──────── Fragmento propuesto ────────

LA OBRA DE ARTE
Habla.
Pero
no separes el no del sí.
Da
a tu sentencia también este sentido:
dale
la sombra. Paul Celan
I
Ya
nos hemos situado, como mortales, en el lugar donde nos ubica
Heidegger,"morando en aquello en que los mortales están: en las
cosas". Cosas que lejos de aplanarse en la nivelación de la planificación
de los objetos, en cierta forma, se jerarquizan y, en esta jerarquía, hay una
que nuestro pensador privilegia como la cosa más originaria: la obra de arte;
la cosa entre las cosas que según él está preñada de un destino profético, un
destino revelador.

──────── Datos disponibles ────────

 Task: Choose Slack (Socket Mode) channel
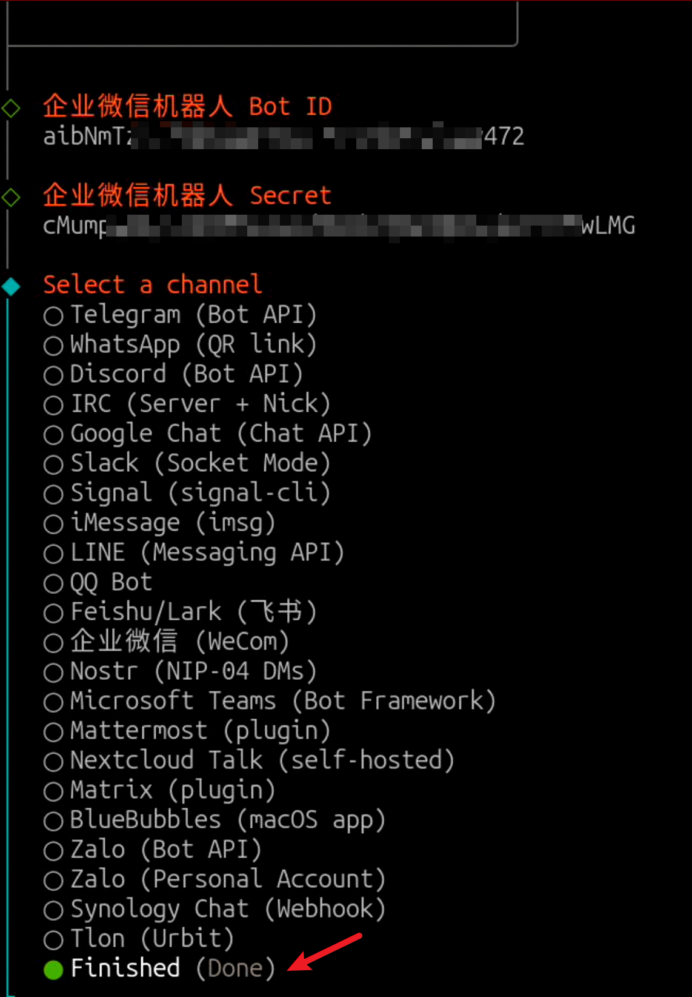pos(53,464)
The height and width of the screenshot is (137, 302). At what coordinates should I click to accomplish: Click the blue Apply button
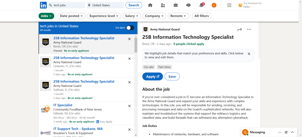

────────

• _Tarea propuesta_
Continúa el fragmento propuesto sobre la obra de arte en Heidegger a partir de su última oración.

• _Solución propuesta_
"El
arte es objeto de contemplación y no de necesidad", formulaba,
sintetizando la tradición, la alta escolástica. Contemplación que se
corresponde con el "gozo desinteresado" kantiano, con "el placer
desprovisto de todo interés". Gozo ínsito a lo contemplado y no a su
utilización o gratificación posterior. Inserto en este ideario estético -y a la
vez, deslindándose de cuanto de subjetividad pueda tener esa concepción-
estética-, Heidegger señala que la obra de arte es "sin para qué",
que la obra "no tiende a nada" y es en sí misma "presencia
autosuficiente". Presencia que no extrae su valor, su ser, de nada
anterior o ulterior a ella misma, ni de ella, ni de ser experimentada,
"vivenciada" y valorizada, por su posible espectador. Es por esto
que, para la voluntad de dominio, la obra de arte es lo no-útil, lo inútil.
Inutilidad del arte gracias a la
cual se sustrae a la manipulación utilitaria, gracias a la cual mantiene su
valor. Inutilidad que es el nombre vulgar y profano dado a su gratuidad.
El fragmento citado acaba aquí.